I use bf16 kv cache and I use q5_k_s for Gemma 26b and q4_k_xl for qwen 35b.

Sometimes the 35b makes stupid syntax errors but usually it's fine. They both can do 90% of what I need and qwen 3.5 27B handles the rest. All of those models are genuinely coherent at 64k+ context for long agentic loops

[-]

MrB0janglez@reddit

yeah this is pretty much the state of it right now. local models are solid for chat and autocomplete but they fall apart as full coding agents because it requires consistent multi-step reasoning and reliable tool-use. the smaller models that fit consumer vram just aren't there yet for that.

what's actually worked for me: use local for autocomplete/chat, but route actual agent tasks through claude or gpt-4o via API. keeps costs way lower than you'd think since agents use fewer tokens than expected for most tasks.

if you want to go all-local, qwen2.5-coder-32b is the best i've tried for pure local agentic work. but honestly at the 4070ti tier you're going to hit a wall. it's not a setup issue, it's a capability gap that's slowly closing.

[-]

SpaceKuh@reddit (OP)

Thank you! I guess I'll just have to wait and see, the subscriptions are performing well and the price is alright.
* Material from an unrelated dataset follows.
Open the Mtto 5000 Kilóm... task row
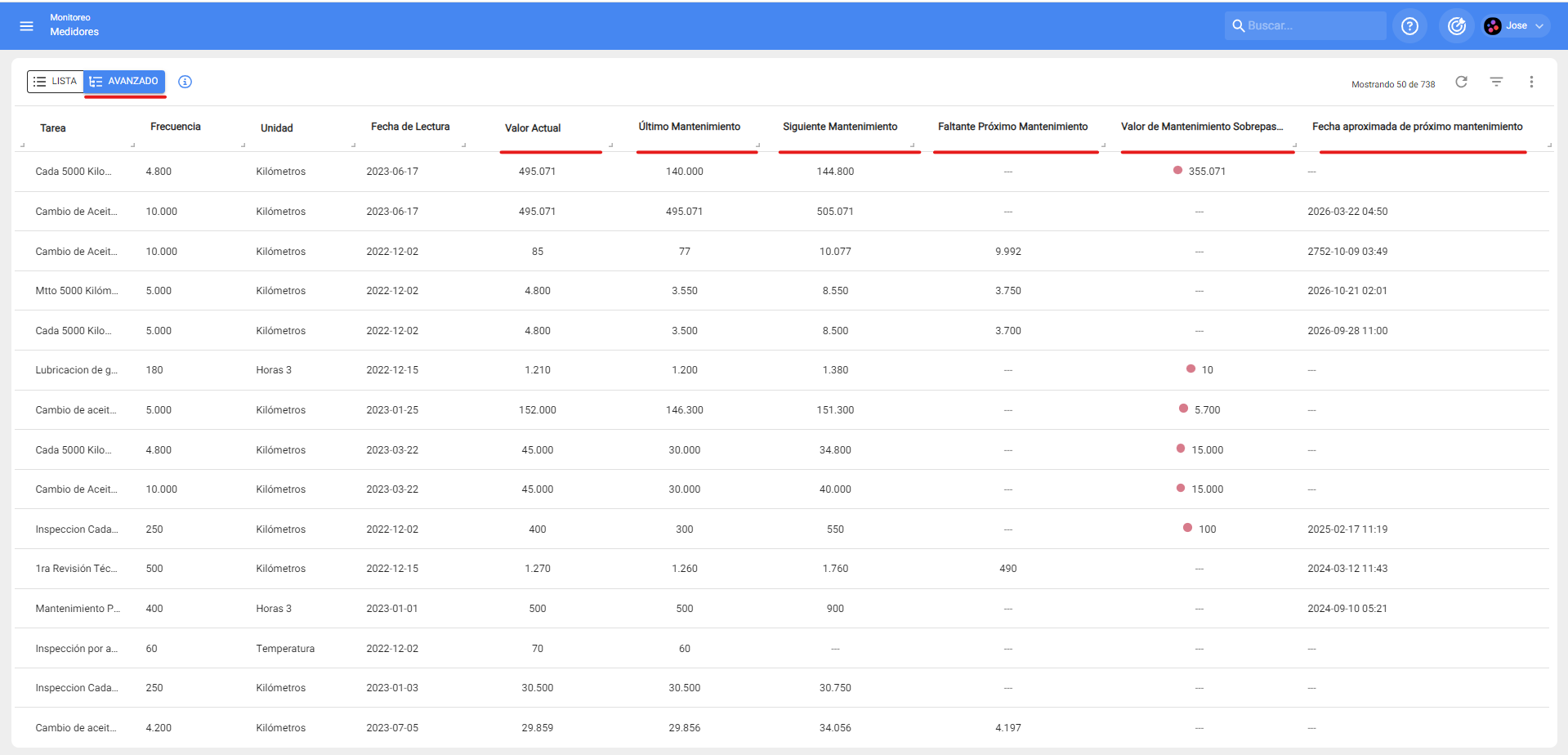The width and height of the screenshot is (1568, 755). tap(76, 291)
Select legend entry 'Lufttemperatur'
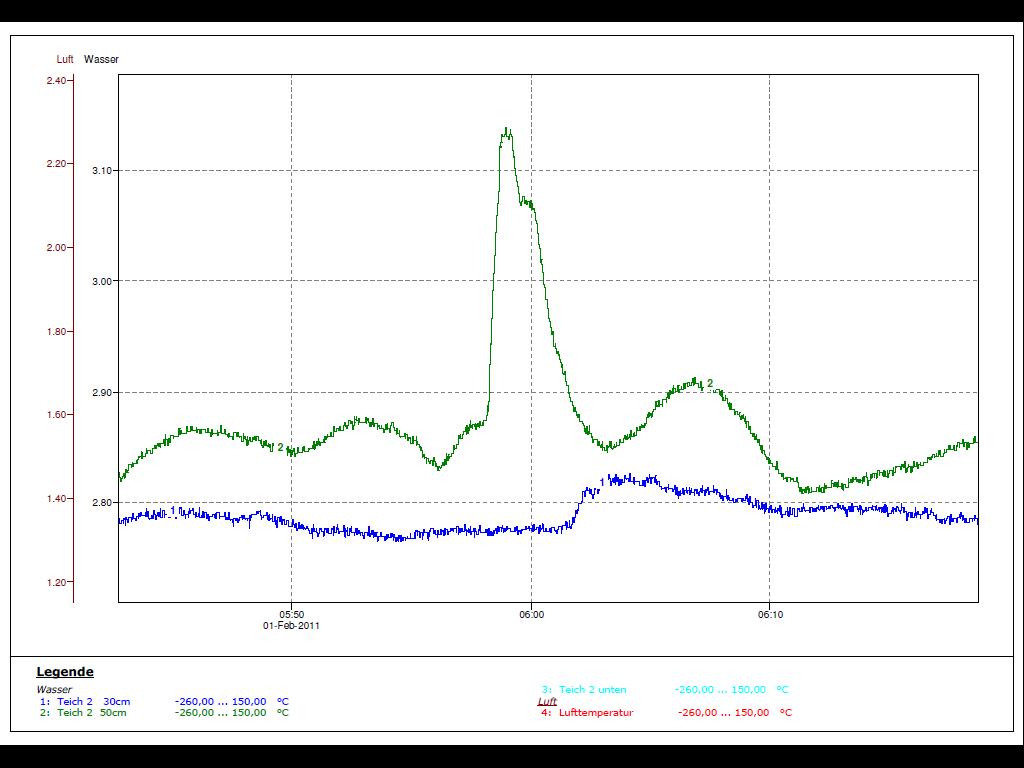The height and width of the screenshot is (768, 1024). [595, 713]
I'm not really willing to buy hardware just to toy around with the current prices and there are other things I can do with these smaller LLMs besides agentic coding :) thank you for your response !

[-]

my_name_isnt_clever@reddit

Disregard that comment, it's a bot spreading misinformation. Qwen 2.5 is ancient and not worth using now, but many models used for spam don't know about anything newer.

[-]

iMrParker@reddit

I strongly recommend against using a Qwen2.5 model. Idk if that comment is a bot reply or not

[-]

Motor-Sky-3189@reddit

I've recently purchased a 5090 with 96gb ram setup, will I be able to run anything productive agentic-wise? I was never in the local-llm loop, so I genuinely don't know

[-]

billy_booboo@reddit

Yes absolutely. Try gemma4 31b! You can also run larger MoE models like qwen3-coder-next or qwen3.5 122b.

[-]

ag789@reddit

what I tried is actually with llama.cpp
https://github.com/ggml-org/llama.cpp
as I find it leaner than say ollama which probably runs it in a container.
I tried Qwen 3 coder 30 B
https://www.reddit.com/r/LocalLLaMA/comments/1sf8zp8/qwen_3_coder_30b_is_quite_impressive_for_coding/
and just currently QWen 3.5 35B A3B
https://huggingface.co/collections/unsloth/qwen35
https://huggingface.co/unsloth/Qwen3.5-35B-A3B-GGUF
https://www.reddit.com/r/LocalLLaMA/comments/1sjprna/qwen_35_28b_a3b_reap_for_coding_initial/

To temper your expectations a little, if you consider that the 'high end' models are as large as 122 Billion parameters
https://huggingface.co/Qwen/Qwen3.5-122B-A10B
and perhaps 379 Billion parameters
https://huggingface.co/Qwen/Qwen3.5-397B-A17B
and QWen coder next 80 Billion parameters
https://huggingface.co/unsloth/Qwen3-Coder-Next-GGUF
if you consider a Q8 quantization, that alone is 122 GB, 379 GB and 80 GB of memory (dram + vram) requirements.
Hence, for 'small' models e.g. those 30 Billion parameters and about models.
They can probably do 'something', but possibly not 'everything'.

What I did instead is that I simply use the web chat interface.
https://github.com/ggml-org/llama.cpp?tab=readme-ov-file#llama-server
(I think ollama similarly has a web interface, or you could perhaps run one that interfaces it)
upload codes, type a prompt and review the response.
well, no agent? yup no agent.
this would let you explore the capabilities of your model firsthand, figuring out its limits.

I'm yet to learn 'tool calling' but that perhaps you can try using opencode
https://opencode.ai/
to connect to these. Tool calling, agents etc adds significant 'complexity' vs that simple 'chat' interface, and I'd think one would need to figure out how to 'debug' problems, e.g. is that a chat template bug etc?
accordingly, with tool calling, your 'frontend' needs to present your prompt, along with the 'tools' in some json formats, as one of those 'protocols' of interfacing
https://developers.openai.com/api/docs/guides/function-calling
the task would be to figure out if your model is 'digesting' the prompts with all that extra 'tool calling json wrappers' and that they are responding in a format that your 'tool' / frontend understands and can interact with it.